Now as a programmer, I dislike the closed-source aspect; and I dislike the payment model (it's now only subscription based). But the product is REALLY slick.
 
Having said that, learning LaTeX at level of basic usage (which is probably where 99% of TeX's users are) isn't really that hard.
You could probably make reasonable headway in about a week or so.
And TeX SE is very helpful. Before, it was significantly harder.
 
11:17 PM
@FaheemMitha yeah, that's my trouble...I ran into something similar helping someone with Apple Pages.

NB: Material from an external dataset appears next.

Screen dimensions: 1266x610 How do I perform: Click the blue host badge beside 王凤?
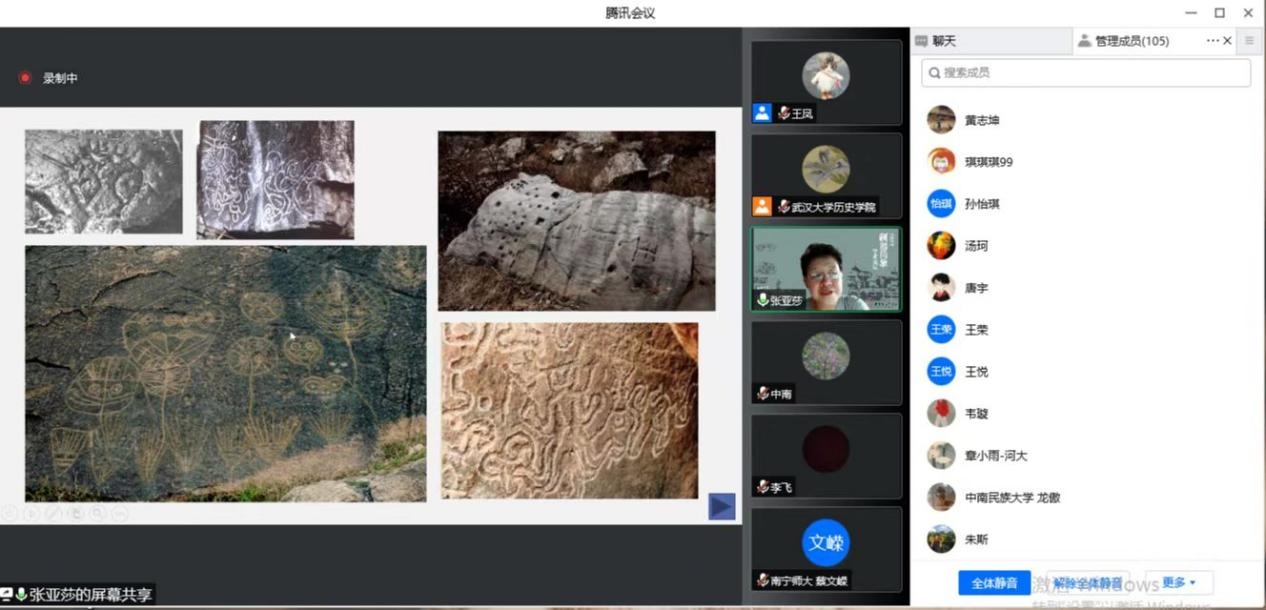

Apple Pages is great for a non-technical user wanting to make something look nice in a hurry.
 
I have vivid memories of trying to learn LaTeX in the mid-90s. It was very stressful.
 
But because I have experience with InDesign, trying to use Pages is just pure aggravation. There are too many missing features from a professional perspective.
 
@Wildcard Sorry, I don't follow. What is your trouble?
 
@FaheemMitha my expectations and standards are too high. I'm used to a professional product that lets me focus on the work I want to do, and the "how" can be mastered well and then stays out of my way.
 
BTW, I'm pretty sure TeX can do anything InDesign can.
 
11:19 PM
@FaheemMitha That's what @JeffSchaller is exploring. :)
 
@Wildcard Well, TeX is "professional". But if you want to learn it beyond a superficial level - well, that would take some time.
Though superficial is still useful. That's the reason LaTeX was originally created.
But the underlying machinery is quite complicated. And arguably more than a little wacky.
 
@FaheemMitha I mean, that's true of any professional software. There is always a learning curve.
 
But I presume you're aware that TeX is also very very fast. That's part of the reason it's designed the way it is.
@Wildcard Some more than others.
 
Yeah.
 
Reading TeX code is fairly terrifying. Coding in it is even more daunting.
 
11:22 PM
And I get the philosophy of TeX as being that you can focus on the content and not worry about the layout. But the advantage of WYSIWYG when you DO want to focus on the layout, is missed with that approach.
 
@Wildcard No, it lets you control the layout. What makes you think it can't?
 
For example, if you're designing a newsletter, in InDesign, you can see how long the text blurb under a photo should be to fit with the overall design. And you can write it that size.
(Write it that length, I mean.)
 
@Wildcard You can do that with TeX too.
 
@FaheemMitha yeah, but there is no WYSIWYG in TeX.
 
You aren't giving anything up by using it. If you want manual, you can go manual. The point is, you can also choose not to.
@Wildcard Well, not as such. But you can keep compiling, and get pretty immediate feedback.
Sounds like you haven't used it much.
And a lot of the automation can be effectively disabled if you don't want it. Like driving stick shift.
 
11:25 PM
@FaheemMitha true, true. Thing is, I don't so much want manual as opposed to automatic. I want visual as opposed to delayed feedback.
 
@Wildcard You do get visual. You have a PDF right there.
 
@FaheemMitha I'm talking live preview level visual feedback. Here, take a look at this for an example: graphicdesign.stackexchange.com/q/124373/57377
That sort of immediate interactiveness in manipulation of the visual appearance of a layout is, for me, one of InDesign's most attractive features.
And the fact that you can drag stuff where you want it visually rather than trying to translate your intention into written commands that the computer can translate back into a visual result.
Of course, now I'm talking more about Scribus-type features rather than pure typography.
None of this is a knock against TeX, by the way. It's just background on why I haven't gotten into it so much. I keep wishing it were something more than it is.